◆ Data for processing ◆
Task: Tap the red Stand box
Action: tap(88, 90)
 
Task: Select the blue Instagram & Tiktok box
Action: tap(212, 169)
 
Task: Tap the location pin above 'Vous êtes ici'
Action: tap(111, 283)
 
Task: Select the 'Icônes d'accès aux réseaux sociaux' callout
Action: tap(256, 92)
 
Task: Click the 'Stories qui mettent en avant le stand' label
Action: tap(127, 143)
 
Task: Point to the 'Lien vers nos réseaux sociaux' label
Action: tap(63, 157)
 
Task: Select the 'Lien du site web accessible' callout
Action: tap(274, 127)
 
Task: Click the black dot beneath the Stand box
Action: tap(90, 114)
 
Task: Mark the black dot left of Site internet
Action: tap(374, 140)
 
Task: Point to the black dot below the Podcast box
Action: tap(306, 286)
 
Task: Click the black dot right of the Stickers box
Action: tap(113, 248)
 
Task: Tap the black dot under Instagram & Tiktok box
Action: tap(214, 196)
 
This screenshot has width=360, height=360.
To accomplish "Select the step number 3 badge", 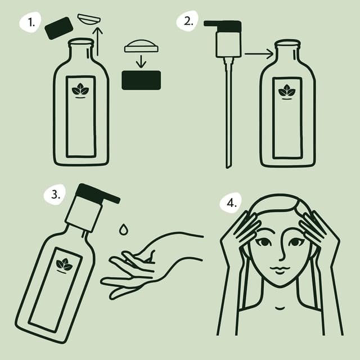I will (55, 195).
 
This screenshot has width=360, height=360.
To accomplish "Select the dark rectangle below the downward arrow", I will (141, 80).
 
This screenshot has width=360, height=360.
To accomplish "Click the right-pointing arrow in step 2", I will (259, 55).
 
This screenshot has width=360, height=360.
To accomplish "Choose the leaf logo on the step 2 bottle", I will (287, 91).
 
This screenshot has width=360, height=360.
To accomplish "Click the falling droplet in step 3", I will (123, 230).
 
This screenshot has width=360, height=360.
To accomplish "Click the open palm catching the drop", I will (141, 264).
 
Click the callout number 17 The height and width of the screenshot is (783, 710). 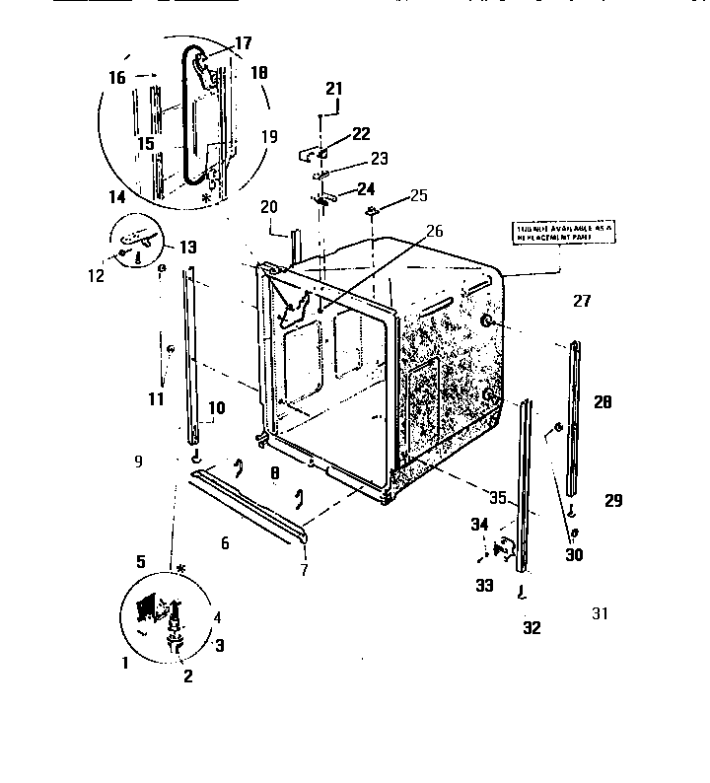click(x=243, y=43)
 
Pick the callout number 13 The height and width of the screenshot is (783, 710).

◆ Written task ◆
Quote everything in the records from the start down to the line containing "Action: tap(256, 92)", including that line.

◆ The answer ◆
Task: Tap the red Stand box
Action: tap(88, 90)
 
Task: Select the blue Instagram & Tiktok box
Action: tap(212, 169)
 
Task: Tap the location pin above 'Vous êtes ici'
Action: tap(111, 283)
 
Task: Select the 'Icônes d'accès aux réseaux sociaux' callout
Action: tap(256, 92)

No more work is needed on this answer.